=== STUDY MATERIAL ===

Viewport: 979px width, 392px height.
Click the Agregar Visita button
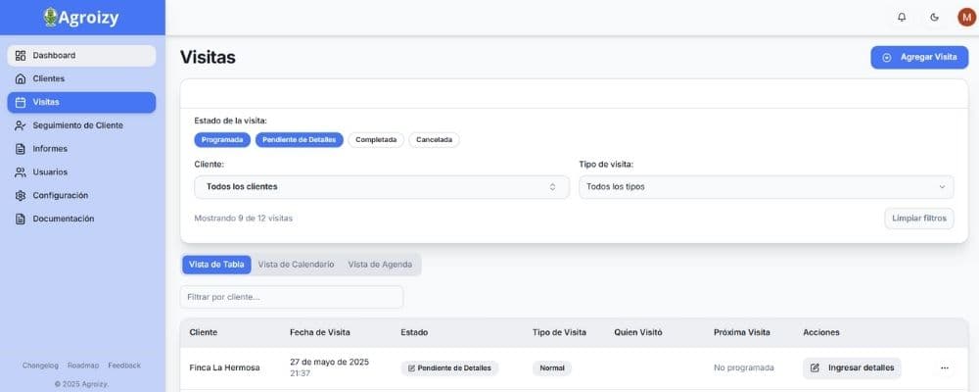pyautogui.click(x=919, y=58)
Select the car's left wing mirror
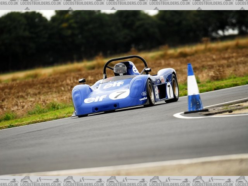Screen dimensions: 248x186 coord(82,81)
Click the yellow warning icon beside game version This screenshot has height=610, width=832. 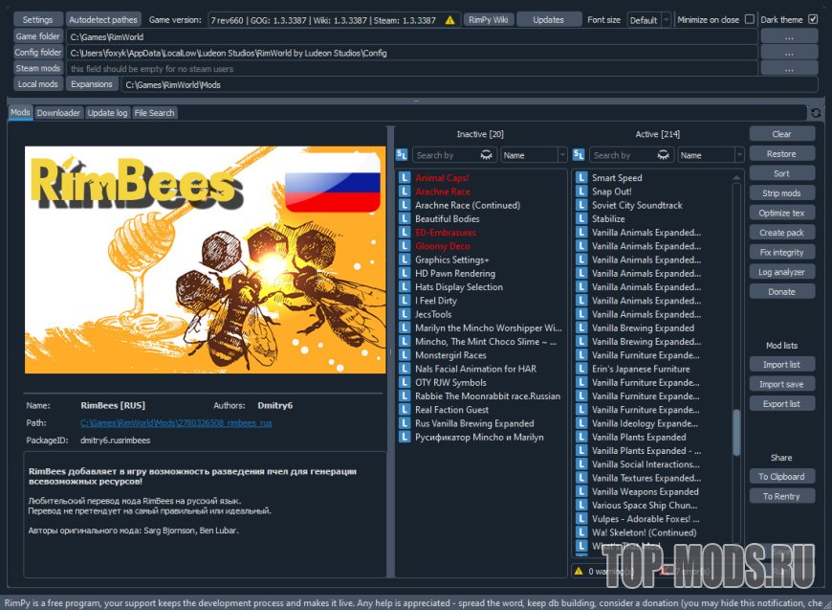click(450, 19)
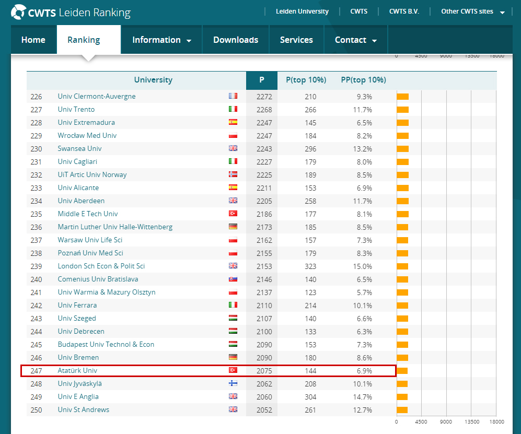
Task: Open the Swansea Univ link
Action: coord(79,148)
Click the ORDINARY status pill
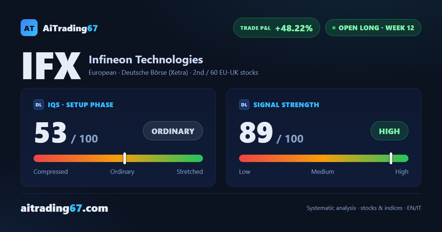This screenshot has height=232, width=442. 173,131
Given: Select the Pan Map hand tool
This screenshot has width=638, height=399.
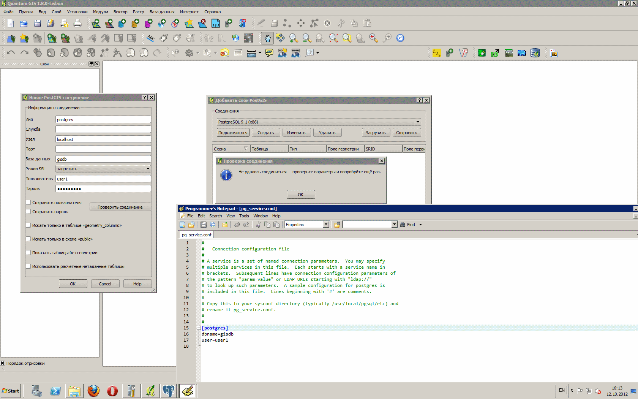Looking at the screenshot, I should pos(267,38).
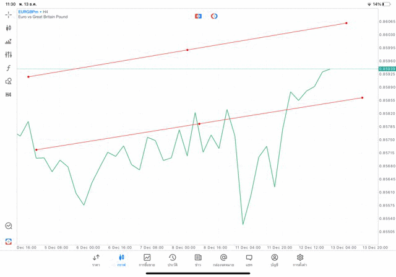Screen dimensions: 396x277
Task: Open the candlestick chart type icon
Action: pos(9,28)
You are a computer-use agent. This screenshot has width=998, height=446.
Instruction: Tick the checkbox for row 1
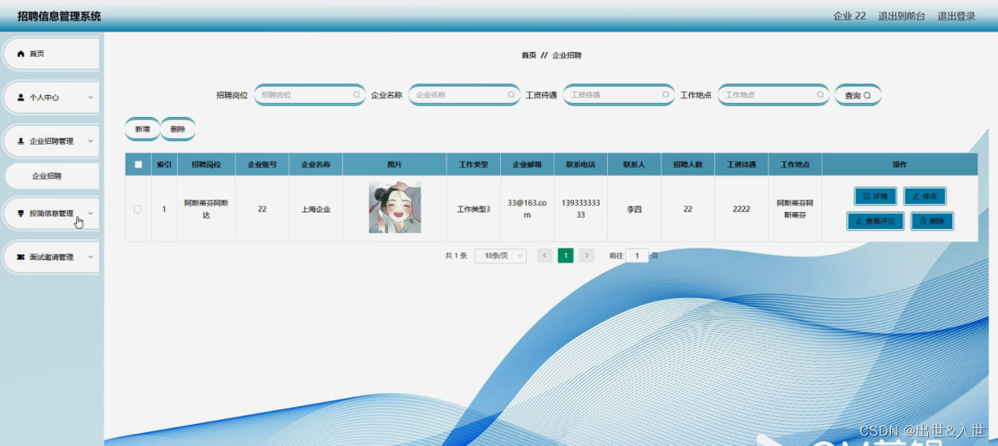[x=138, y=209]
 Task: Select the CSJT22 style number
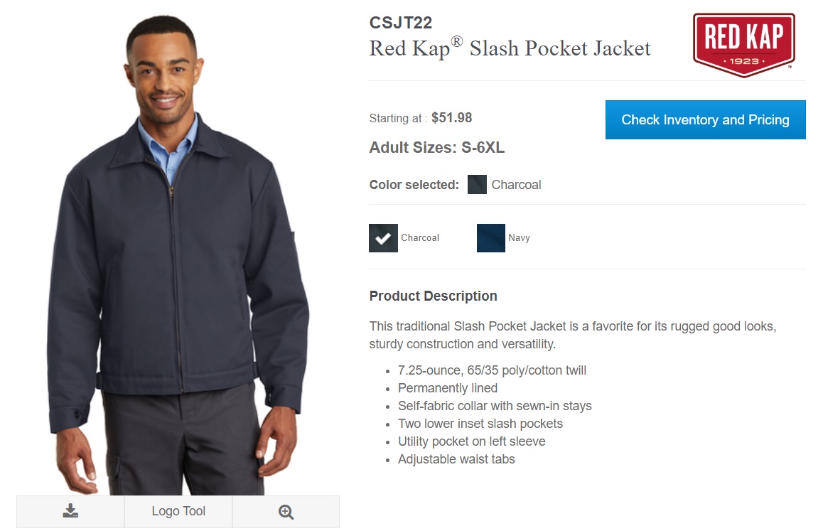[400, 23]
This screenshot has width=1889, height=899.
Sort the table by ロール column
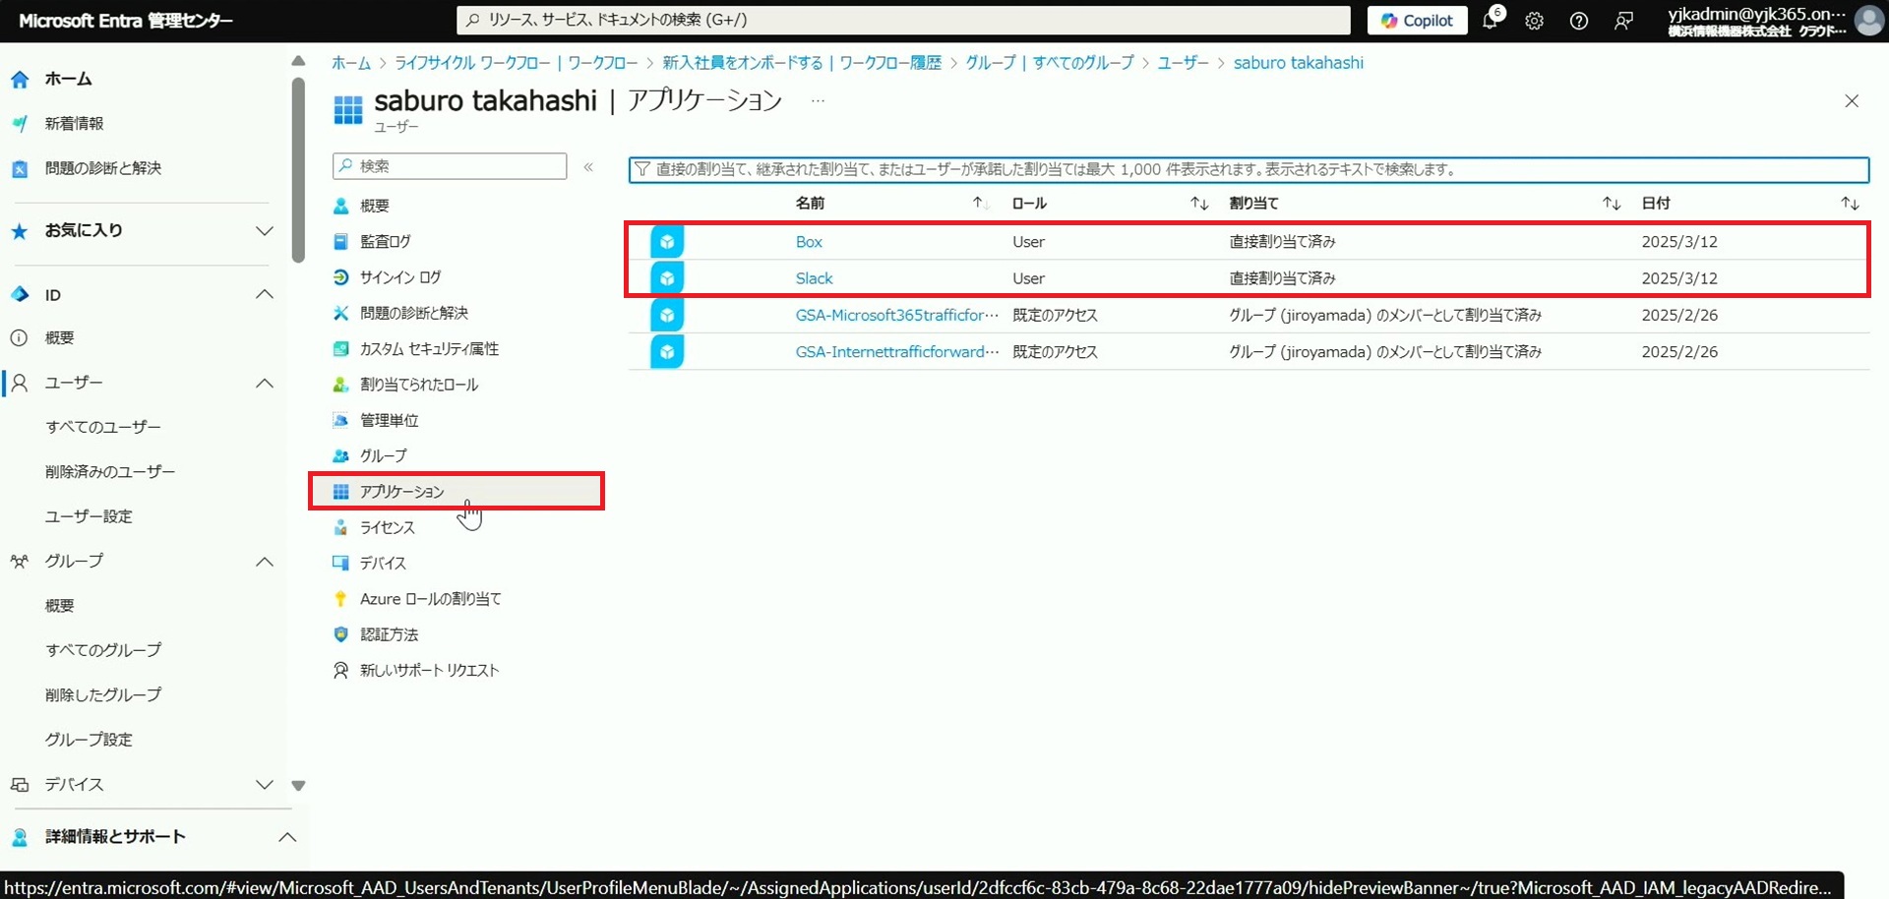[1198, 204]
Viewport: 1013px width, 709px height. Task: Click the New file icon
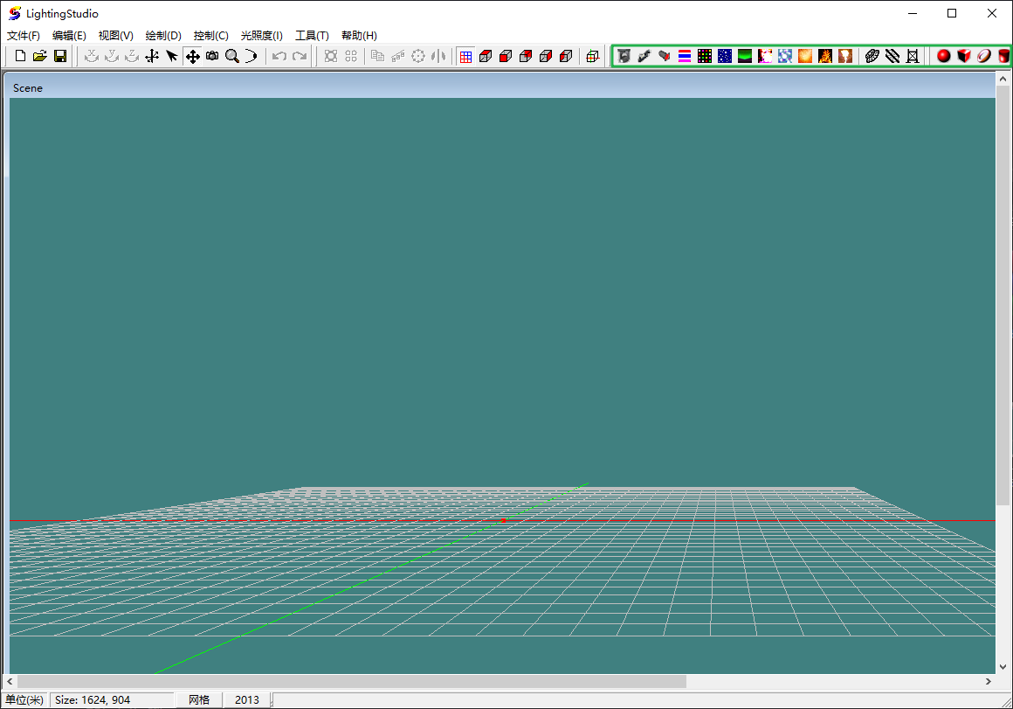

===

— WHAT NEEDS TO BE DONE —
Nothing but the lines from the line containing "This screenshot has width=1889, height=899." through the last line of the material may be output, and they must be copied exactly, without pictures.

— RESPONSE AREA —
This screenshot has width=1889, height=899.
Sort the table by ロール column
[1198, 204]
Viewport: 1013px width, 709px height. Task: Click the New file icon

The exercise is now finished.